American actress and filmmaker

Chloë Levine is an American actress and filmmaker. Levine has appeared in as well as directed numerous films, both short and feature-length. Her most notable appearances include Innocence (2013), The Transfiguration (2016), The Defenders (2017), The Ranger (2018), Antarctica (2020), and on television in The OA (2016–2019), and Trinkets in 2020.

==Personal life and career==

Levine is from northern New Jersey, and moved to New York City at age 14. Her mother, and her sister, who is 8 years older, are also both actresses.

She starred as Sunday Wilson in the Hilary Brougher directed thriller Innocence in 2013.

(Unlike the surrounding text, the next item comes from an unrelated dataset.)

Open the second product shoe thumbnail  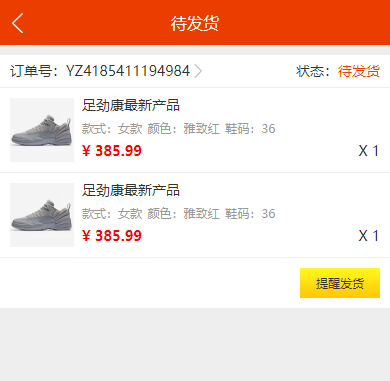[x=42, y=215]
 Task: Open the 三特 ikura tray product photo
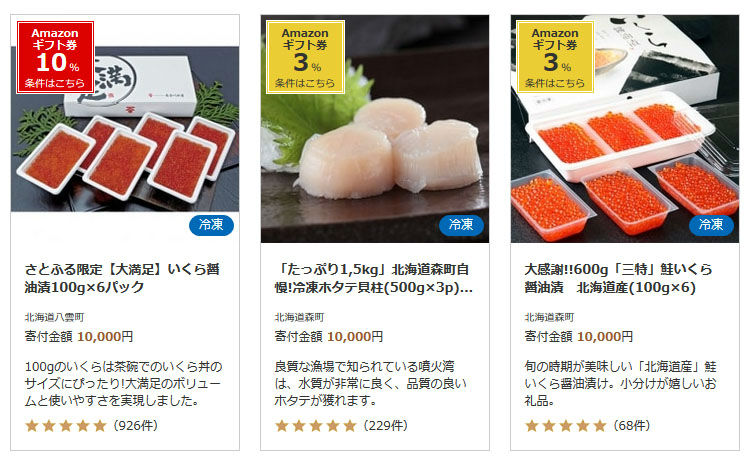pyautogui.click(x=625, y=129)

In 2015, Levine starred as Holly in the Felix Thompson directed film King Jack, alongside Charlie Plummer, which premiered at the Tribeca Festival. The film went on to win the 2015 Tribeca Audience Award for Best film Narrative.

In 2017, Levine appeared as Lexi in the Marvel Studios miniseries The Defenders in a cast which included Krysten Ritter and Sigourney Weaver. The same year, she starred in The Deuce, alongside James Franco and Maggie Gyllenhaal.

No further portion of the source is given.